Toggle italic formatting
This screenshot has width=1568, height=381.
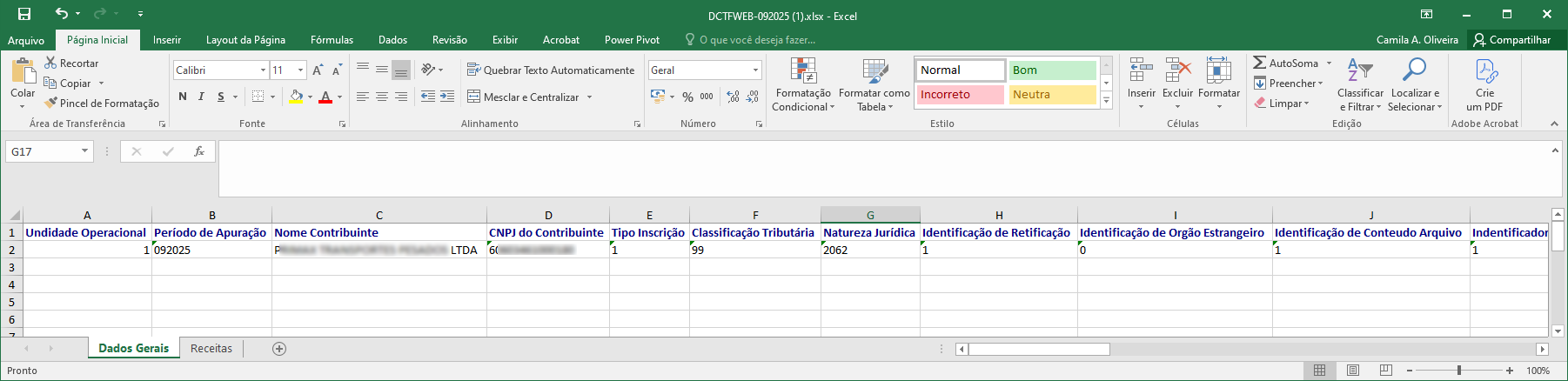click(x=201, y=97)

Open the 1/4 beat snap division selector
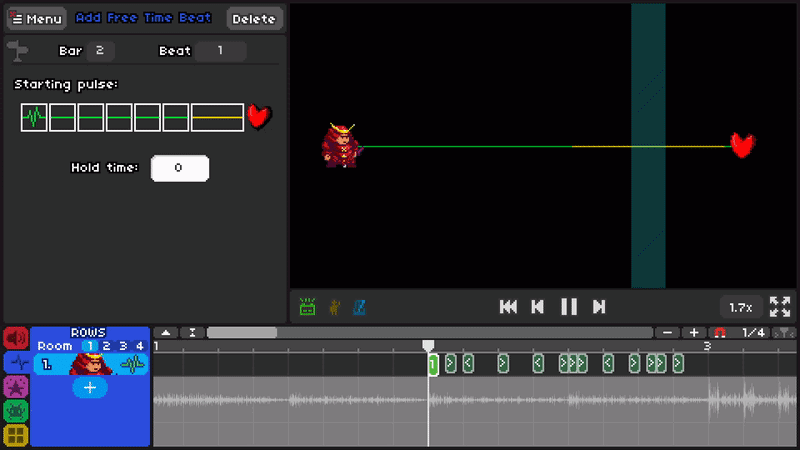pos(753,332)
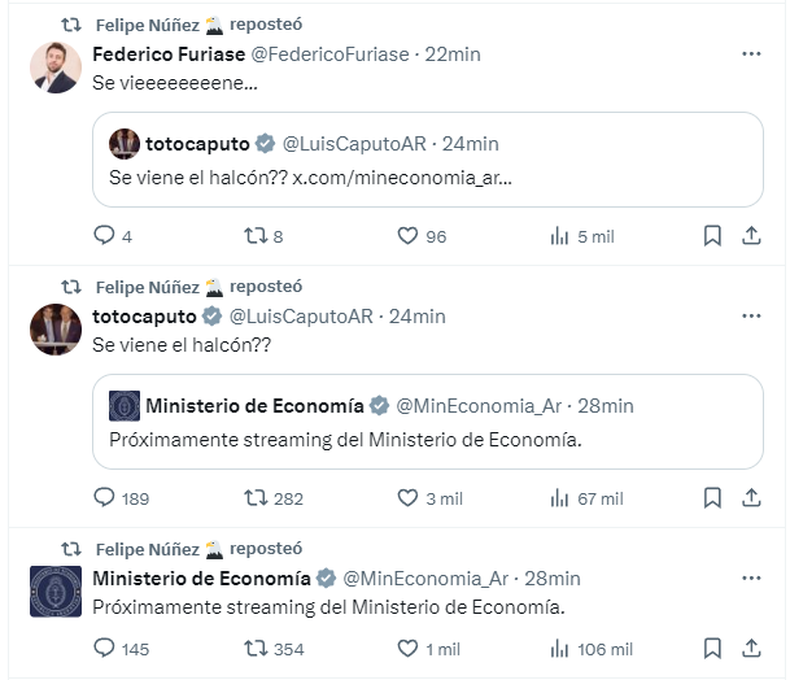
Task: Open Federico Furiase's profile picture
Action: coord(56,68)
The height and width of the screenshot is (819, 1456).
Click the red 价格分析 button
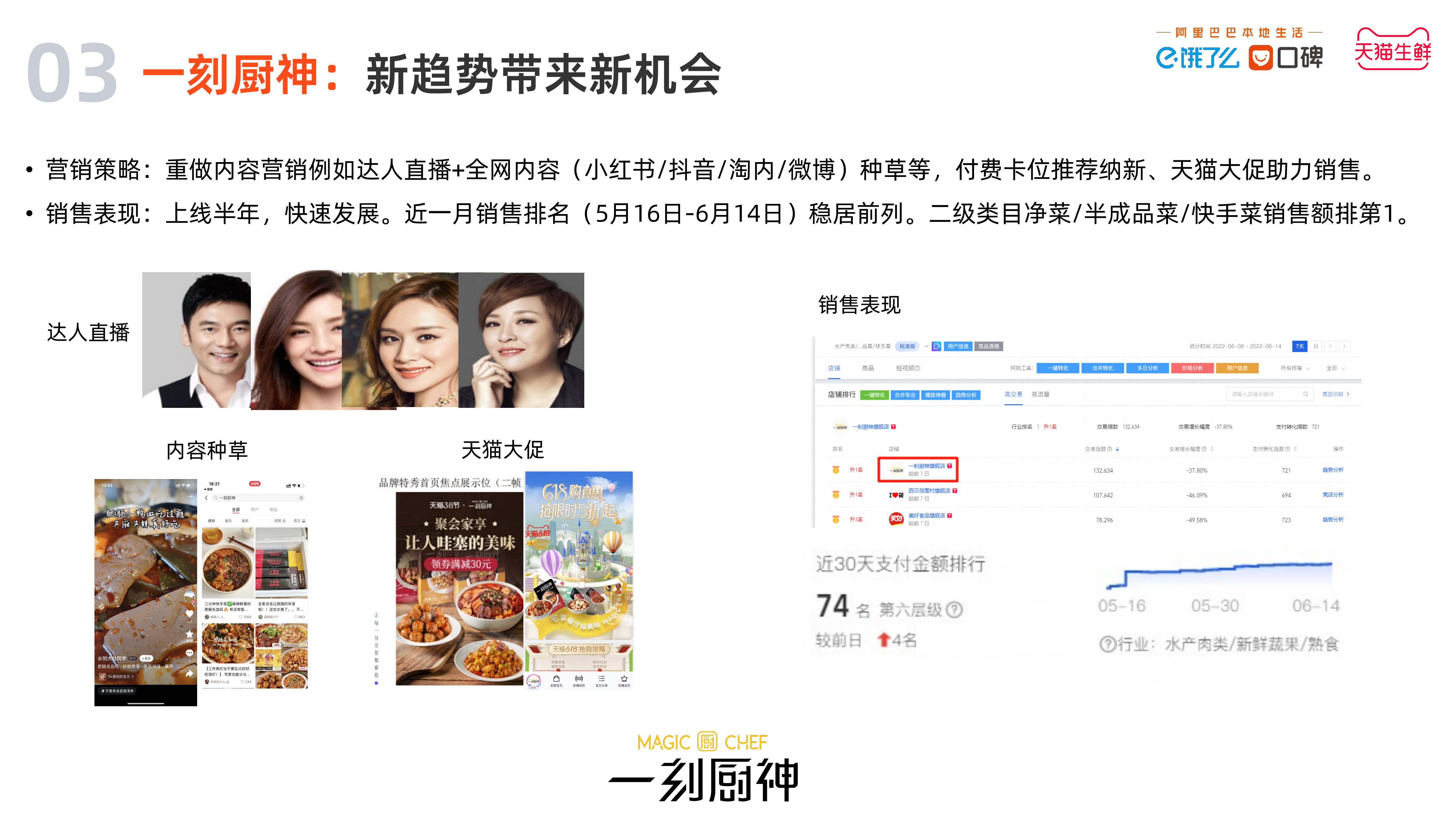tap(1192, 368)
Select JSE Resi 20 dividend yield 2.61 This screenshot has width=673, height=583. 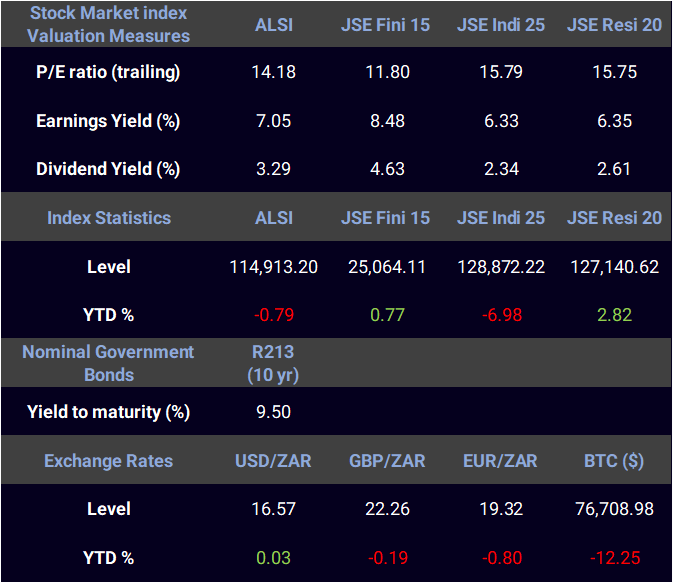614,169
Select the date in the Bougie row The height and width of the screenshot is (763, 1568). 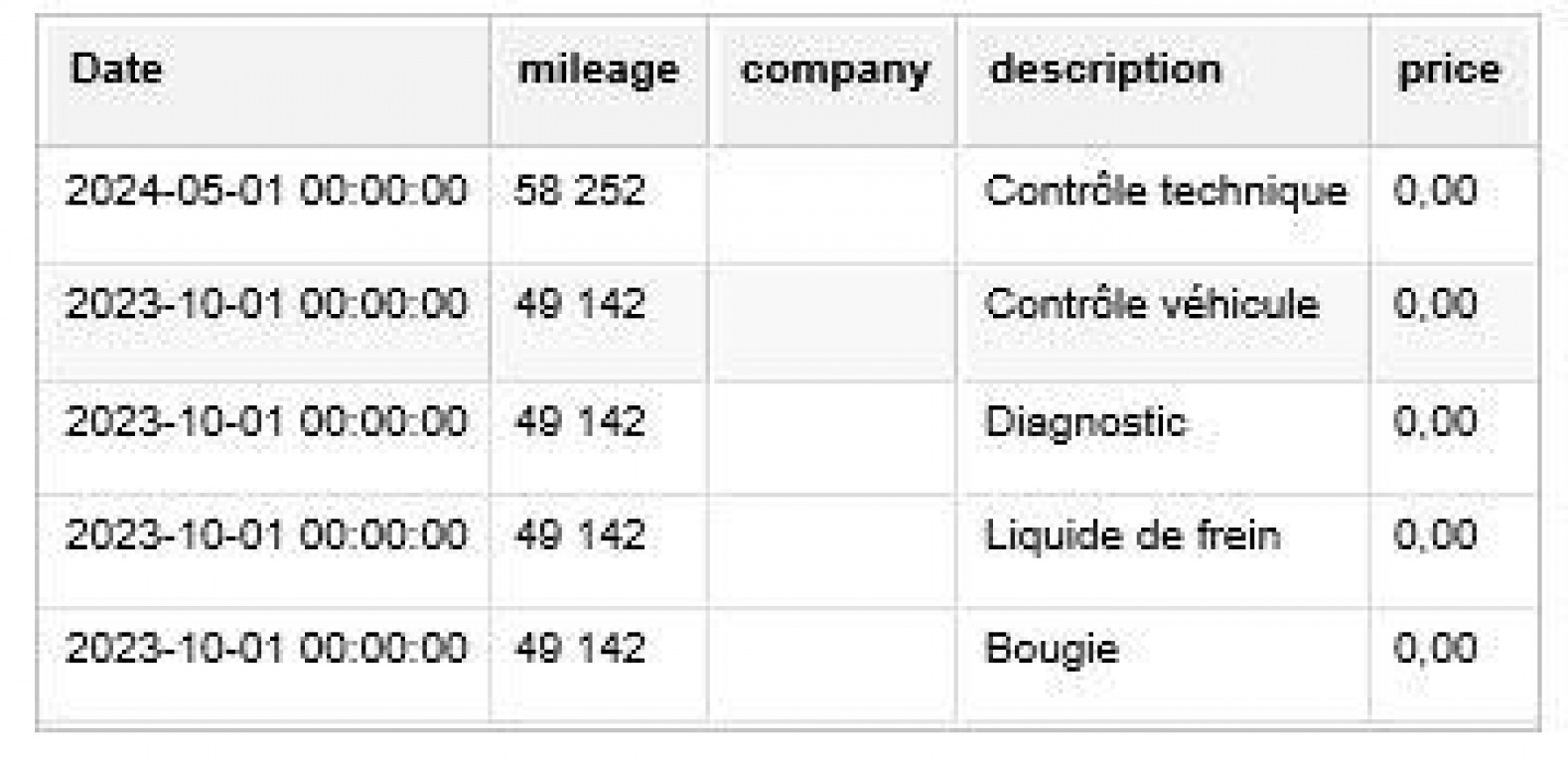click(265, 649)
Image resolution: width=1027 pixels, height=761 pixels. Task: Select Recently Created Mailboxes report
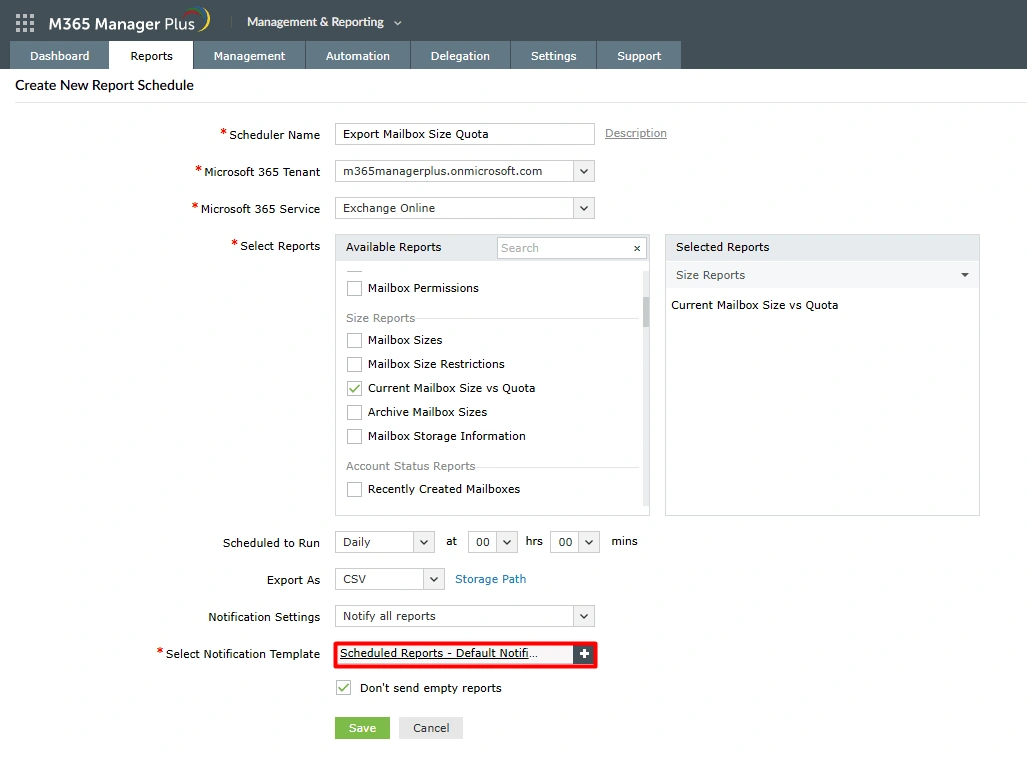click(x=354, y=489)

:: TASK GOAL ::
Skip all pictures. Then give again, exactly, each line from the line holding "Image resolution: width=1027" through the last line of the listing above, both ends included.

:: OUTPUT FOR THIS TASK ::
Image resolution: width=1027 pixels, height=761 pixels. Task: Select Recently Created Mailboxes report
click(x=354, y=489)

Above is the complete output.